Your goal:
Would you retype, word for word, only the lines from the one holding "The image size is (548, 384)." through the final line of the entries below, without the pictures?

Items from a dataset

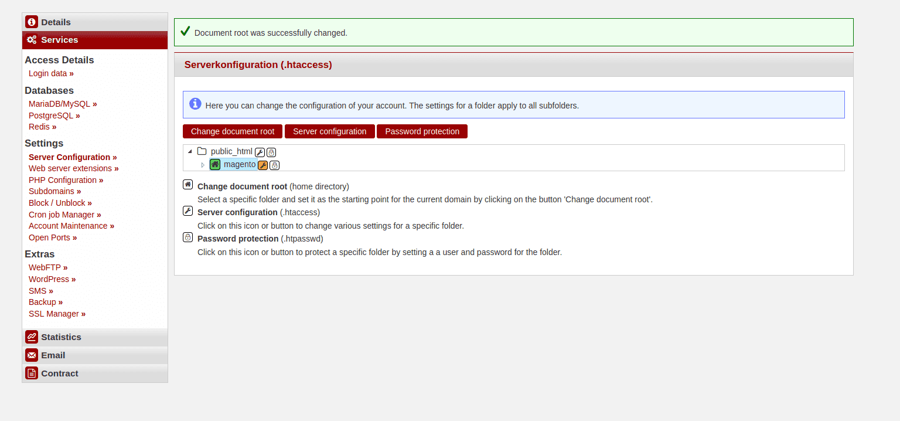Click the green home icon on magento folder
The width and height of the screenshot is (900, 421).
tap(215, 165)
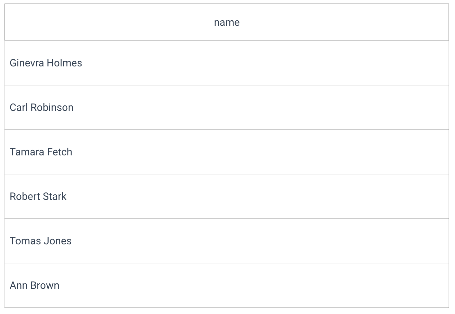
Task: Select the Tomas Jones row
Action: click(227, 241)
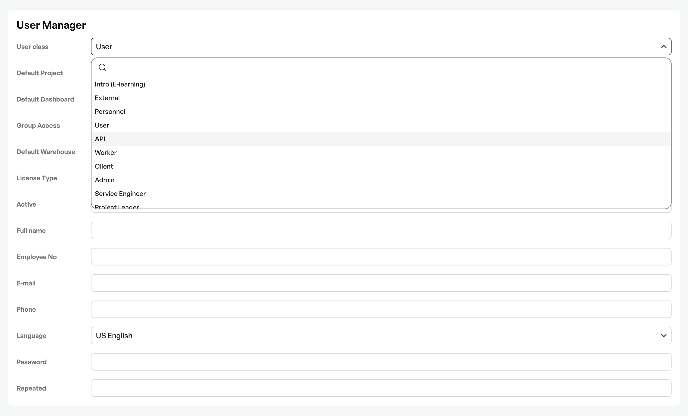Image resolution: width=688 pixels, height=416 pixels.
Task: Choose the highlighted API option
Action: (x=381, y=139)
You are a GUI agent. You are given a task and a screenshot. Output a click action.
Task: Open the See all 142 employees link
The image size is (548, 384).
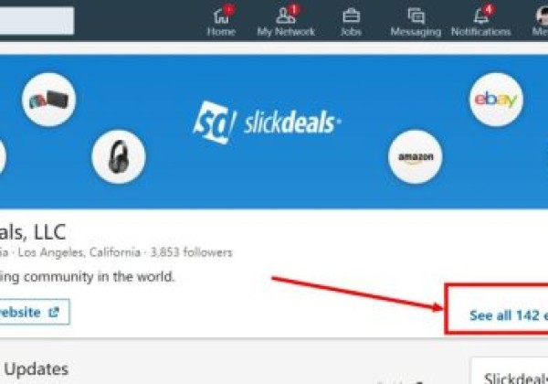pyautogui.click(x=509, y=315)
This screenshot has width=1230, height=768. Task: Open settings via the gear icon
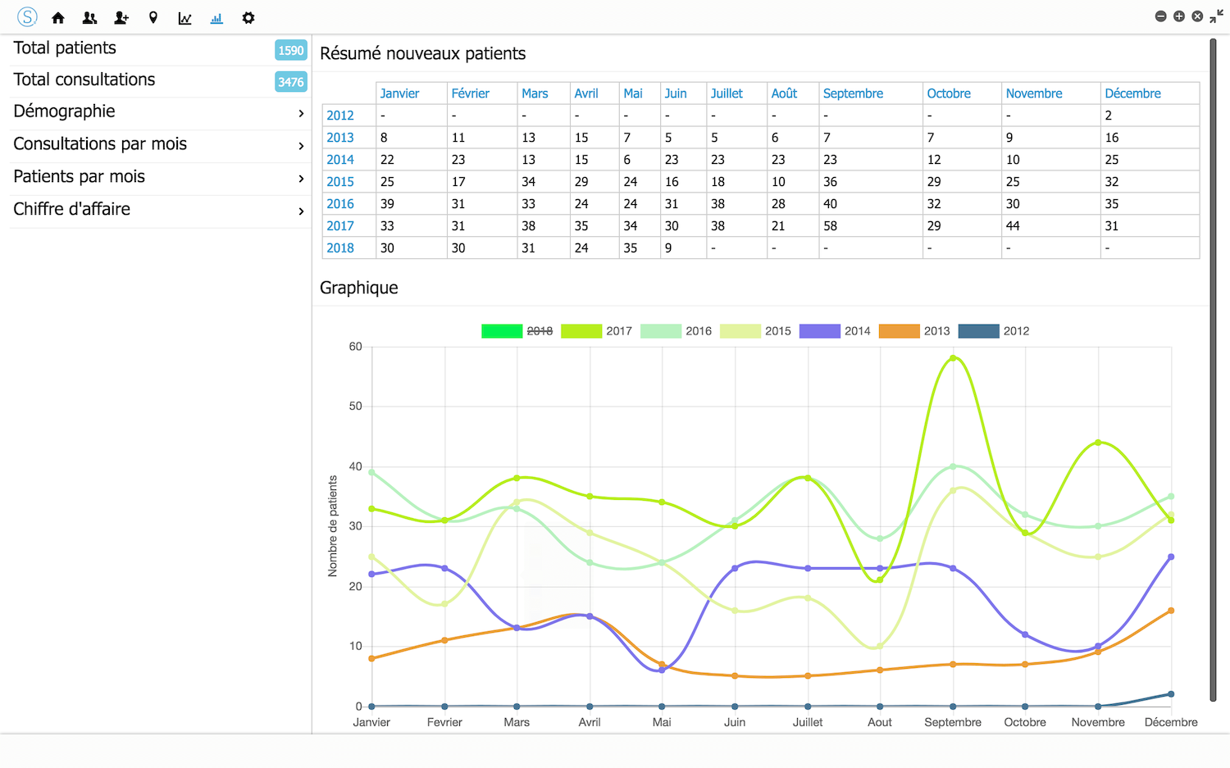point(248,18)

Exercise solution:
The image size is (548, 384).
pyautogui.click(x=509, y=315)
This screenshot has width=1230, height=768. Task: Open settings via the gear icon
point(248,18)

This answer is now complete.